Objective: To investigate the protective effect of Illicium verum extract on the vascularization of osteoporotic fracture in rats, and to elucidate its potential mechanism.
Methods: The osteoporotic fracture model was established in ovariectomized rats. Rats were infused with 0.05 ml/kg extract in the stomach every morning. Eighteen rats are then divided into control group, model group, and Illicium verum extract group with 6 rats in each group. To observe the therapeutic effect of Illicium verum extract on osteoporotic rats. Femoral bone mineral density and elastic segment end-point load were evaluated by dual-energy x-ray absorptiometry and three-point bending test. Hematoxylin-eosin staining was used to measure the number and area of callus blood vessels. The serum levels of VEGF and NO were detected by ELISA. Moreover, the expressions of NOX2, NOX4, NRF2, p-PI3K, CyclinD1, VEGF, HIF1α, and eNOS in HUVEC were detected by Western blot. CCK8 and wound healing assay were used to detect the proliferation and migration of HUVEC. Then, the ability of HUVEC to form blood vessels was detected by tube formation assay.
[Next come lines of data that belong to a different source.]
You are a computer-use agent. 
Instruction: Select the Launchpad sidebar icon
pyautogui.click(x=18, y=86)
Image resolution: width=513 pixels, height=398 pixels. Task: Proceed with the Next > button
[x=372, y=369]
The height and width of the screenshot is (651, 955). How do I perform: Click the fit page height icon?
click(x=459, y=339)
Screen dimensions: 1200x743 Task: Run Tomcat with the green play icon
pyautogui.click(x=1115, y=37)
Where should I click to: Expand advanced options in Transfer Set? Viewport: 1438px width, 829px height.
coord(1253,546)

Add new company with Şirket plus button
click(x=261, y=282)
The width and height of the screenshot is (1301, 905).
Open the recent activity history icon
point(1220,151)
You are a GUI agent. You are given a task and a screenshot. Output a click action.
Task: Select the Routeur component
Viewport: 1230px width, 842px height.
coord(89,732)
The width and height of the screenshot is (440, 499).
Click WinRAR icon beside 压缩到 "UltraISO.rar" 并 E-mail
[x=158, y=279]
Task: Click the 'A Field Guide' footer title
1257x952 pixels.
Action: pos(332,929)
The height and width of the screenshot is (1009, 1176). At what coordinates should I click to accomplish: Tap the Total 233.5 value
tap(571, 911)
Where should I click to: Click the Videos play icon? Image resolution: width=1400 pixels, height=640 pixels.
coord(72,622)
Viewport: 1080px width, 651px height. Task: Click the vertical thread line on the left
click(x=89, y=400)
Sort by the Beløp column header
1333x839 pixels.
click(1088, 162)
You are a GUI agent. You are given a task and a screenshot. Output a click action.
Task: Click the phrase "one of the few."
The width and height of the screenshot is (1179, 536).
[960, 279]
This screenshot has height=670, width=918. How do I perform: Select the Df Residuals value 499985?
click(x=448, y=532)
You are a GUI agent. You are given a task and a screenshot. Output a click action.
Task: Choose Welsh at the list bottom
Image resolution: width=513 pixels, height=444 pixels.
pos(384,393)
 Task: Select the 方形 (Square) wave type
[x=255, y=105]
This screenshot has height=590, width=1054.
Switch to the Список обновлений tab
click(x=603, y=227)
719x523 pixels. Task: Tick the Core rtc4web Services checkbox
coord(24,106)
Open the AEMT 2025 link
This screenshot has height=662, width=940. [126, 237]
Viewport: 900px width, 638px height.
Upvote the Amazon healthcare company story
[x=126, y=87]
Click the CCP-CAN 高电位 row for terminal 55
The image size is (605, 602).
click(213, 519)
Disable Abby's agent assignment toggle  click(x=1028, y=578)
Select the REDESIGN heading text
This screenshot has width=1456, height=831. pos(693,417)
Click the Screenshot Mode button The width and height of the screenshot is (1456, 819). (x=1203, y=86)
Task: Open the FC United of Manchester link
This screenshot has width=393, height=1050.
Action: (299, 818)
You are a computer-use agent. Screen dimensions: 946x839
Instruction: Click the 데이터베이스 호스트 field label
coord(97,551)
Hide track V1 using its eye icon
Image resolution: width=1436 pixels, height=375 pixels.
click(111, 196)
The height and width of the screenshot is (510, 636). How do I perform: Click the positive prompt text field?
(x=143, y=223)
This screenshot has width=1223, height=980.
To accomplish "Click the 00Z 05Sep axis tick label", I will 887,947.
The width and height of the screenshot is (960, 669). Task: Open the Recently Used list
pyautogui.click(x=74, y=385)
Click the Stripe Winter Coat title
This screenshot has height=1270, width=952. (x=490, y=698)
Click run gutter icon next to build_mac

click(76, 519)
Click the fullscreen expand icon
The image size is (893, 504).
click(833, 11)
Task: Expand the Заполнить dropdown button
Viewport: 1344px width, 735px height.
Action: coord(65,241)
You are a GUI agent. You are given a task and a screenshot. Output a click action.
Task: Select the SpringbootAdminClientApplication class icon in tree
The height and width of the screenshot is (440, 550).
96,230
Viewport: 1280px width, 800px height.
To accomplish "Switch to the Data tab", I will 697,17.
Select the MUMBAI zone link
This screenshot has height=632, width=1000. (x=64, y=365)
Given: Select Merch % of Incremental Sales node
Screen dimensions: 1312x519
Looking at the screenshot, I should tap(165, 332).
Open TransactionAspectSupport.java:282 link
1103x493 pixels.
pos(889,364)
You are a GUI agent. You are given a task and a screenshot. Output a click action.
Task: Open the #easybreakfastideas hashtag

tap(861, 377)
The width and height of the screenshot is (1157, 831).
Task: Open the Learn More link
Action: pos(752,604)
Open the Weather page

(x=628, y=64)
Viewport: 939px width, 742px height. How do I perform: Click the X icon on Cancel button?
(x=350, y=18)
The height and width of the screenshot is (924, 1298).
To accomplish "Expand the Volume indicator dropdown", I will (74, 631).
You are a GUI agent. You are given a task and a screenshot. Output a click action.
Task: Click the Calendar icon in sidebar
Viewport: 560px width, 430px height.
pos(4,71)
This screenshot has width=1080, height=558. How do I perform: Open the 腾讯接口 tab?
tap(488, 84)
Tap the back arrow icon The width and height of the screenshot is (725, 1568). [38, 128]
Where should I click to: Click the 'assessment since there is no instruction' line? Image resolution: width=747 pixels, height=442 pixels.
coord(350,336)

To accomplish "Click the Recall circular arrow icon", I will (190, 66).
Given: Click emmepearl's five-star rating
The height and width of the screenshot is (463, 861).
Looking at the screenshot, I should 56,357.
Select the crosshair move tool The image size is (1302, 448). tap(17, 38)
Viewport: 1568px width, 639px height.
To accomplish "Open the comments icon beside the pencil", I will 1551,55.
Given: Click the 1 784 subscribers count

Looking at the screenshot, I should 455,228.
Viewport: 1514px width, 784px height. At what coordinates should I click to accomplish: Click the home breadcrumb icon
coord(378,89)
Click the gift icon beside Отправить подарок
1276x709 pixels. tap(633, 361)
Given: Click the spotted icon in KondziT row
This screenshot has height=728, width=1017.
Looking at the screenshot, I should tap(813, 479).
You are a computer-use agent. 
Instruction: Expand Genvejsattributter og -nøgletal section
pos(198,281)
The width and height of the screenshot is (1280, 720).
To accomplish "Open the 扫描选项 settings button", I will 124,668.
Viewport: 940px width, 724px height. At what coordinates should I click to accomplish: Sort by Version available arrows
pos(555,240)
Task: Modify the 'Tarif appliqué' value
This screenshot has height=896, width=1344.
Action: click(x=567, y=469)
Results: Firstly, control group showed the normal pathomorphology and density of femoral bone, and model group showed significantly decreased bone density and consistent with bone microstructure degeneration, destruction, thinning, and fracture of bone trabecular structure vs control group, and illicium verum extract significantly increased femoral density and maximum load, increased the number and area of callus blood vessels and increased VEGF and NO levels in serum vs model group. Then, Illicium verum extract promoted the expression of NRF2, p-PI3K, CyclinD1, VEGF, HIF1α, and eNOS protein in HUVEC, inhibited the expression of NOX2 and NOX4, and enhanced the cell proliferation, migration, and angiogenesis. However, the effect was reversed by the overexpression of NRF2 and the treatment with LY294002.
Conclusion: Illicium verum extract protects the vascularization of the osteoporotic fracture model in rats.